Un ancien agent du FBI a révélé le 8 février dernier que l’agence américaine avait publié un mémorandum désignant des catholiques suivant la messe traditionnelle, en latin, comme une menace extrémiste, les accusant de tenir des discours haineux. Confronté aux critiques d’une vingtaine de procureurs généraux et à la colère des conservateurs, le service de renseignement fédéral a retiré le mémo destiné au contre-terrorisme.
La dernière prise de Kyle Seraphin, un ancien agent spécial du FBI, met l’agence fédérale sous pression. Après avoir été suspendu l’an dernier, Seraphin a rejoint Truth Social, le média de l’ex-président Donald Trump, mais c’est sur le site Undercovered DC qu’il a dévoilé un document émanant du bureau du FBI de Richmond, en Virginie. Il révèle que les agents fédéraux ont lancé une enquête sur les catholiques "traditionalistes radicaux" qui constituent, selon eux, une menace extrémiste en raison de supposés liens avec les mouvements nationalistes blancs.
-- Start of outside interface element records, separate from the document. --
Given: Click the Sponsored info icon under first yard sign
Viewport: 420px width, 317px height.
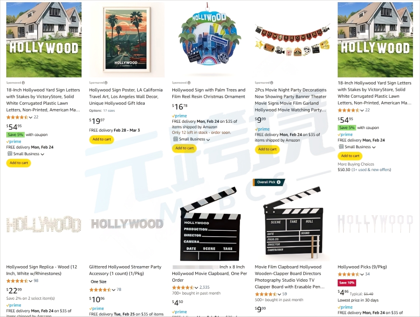Looking at the screenshot, I should click(23, 83).
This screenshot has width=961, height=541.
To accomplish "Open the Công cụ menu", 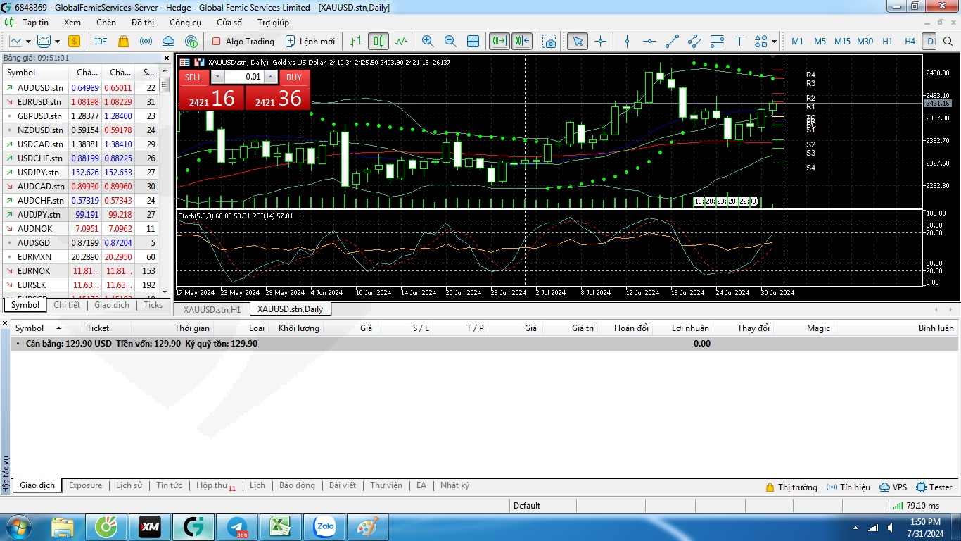I will 185,23.
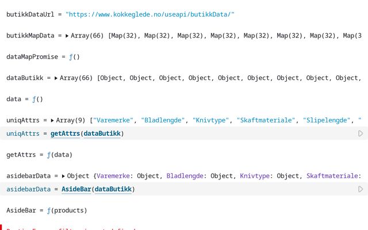Expand the uniqAttrs Array(9) output
Image resolution: width=368 pixels, height=230 pixels.
pos(53,120)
Seraphin a discrètement obtenu d’un agent du FBI une note du 23 janvier dernier intitulée "L'intérêt des extrémistes violents avec des motivations raciales ou ethniques pour l'idéologie catholique radicale-traditionaliste présente presque certainement de nouvelles opportunités de réduction" - sous-entendu "des risques". L’agence estime pouvoir notamment diminuer le risque de violences en recrutant des sources confidentielles au sein de mouvements catholiques suivant la messe traditionaliste.
Le mémo distingue entre les catholiques préférant simplement la messe en latin et enseignements antérieurs à Vatican II et ceux qui épouseraient "des croyances idéologiques plus extrémistes et une rhétorique violente". Le document permet de constater que le FBI utilise l’acronyme RTC (Radical-Traditionalist Catholics) pour une désignation rapide de ces catholiques "généralement caractérisés par le rejet du Concile Vatican II". Il assimile la préférence pour le latin et une théologie conservatrice à une "adhésion à l’idéologie antisémite, anti-immigrants, anti-LGBTQ et suprémaciste blanche".
Un mémorandum non rigoureux selon le FBI
Le procureur général de Virginie James Miyares et les procureurs généraux de 19 autres États ont écrit une lettre le 10 février au procureur général des États-Unis Merrick Garland, l’équivalent du ministre de la Justice, exigeant que le gouvernement publie tous les documents utilisés pour rédiger la note. Selon le bureau de Miyares, "le mémorandum distingue entre ce que le FBI juge acceptable ou inacceptable concernant les croyances et pratiques catholiques". L’élu virginien dit que son État "est le berceau de la liberté religieuse et a une longue histoire de protection du droit inaliénable de vivre sa foi sans ingérence ni intimidation du gouvernement".
Face aux exigences des 20 procureurs généraux, le FBI a déclaré avoir retiré le document au motif qu’il manquait de rigueur : "Bien que notre pratique habituelle consiste à ne pas commenter des données de renseignement précis, ce produit particulier du bureau sur le terrain [de Richmond, NDLR] – uniquement diffusé au sein du FBI – quant à l’extrémisme violent à caractère racial ou ethnique ne répond pas aux normes rigoureuses du FBI." Le mémo se référait à des listes du Southern Poverty Law Center, une association de gauche qui déclare agir en faveur de la tolérance et surveiller l’extrême droite.
Mgr Knestout, l’évêque du diocèse de Richmond, a remercié le 13 février les procureurs généraux pour avoir défendu la liberté religieuse. S’étonnant que la Fraternité sacerdotale Saint-Pierre fût sur la liste du FBI, le prélat a souligné qu’une "préférence pour les formes traditionnelles de culte et une adhésion étroite aux enseignements de l'Église sur le mariage, la famille, la sexualité humaine et la dignité de la personne humaine ne sont pas synonymes d'extrémisme". Considérant qu’il faut éradiquer les extrémismes si l’on en trouve des preuves, il précise que cela ne peut se faire au détriment de la liberté religieuse.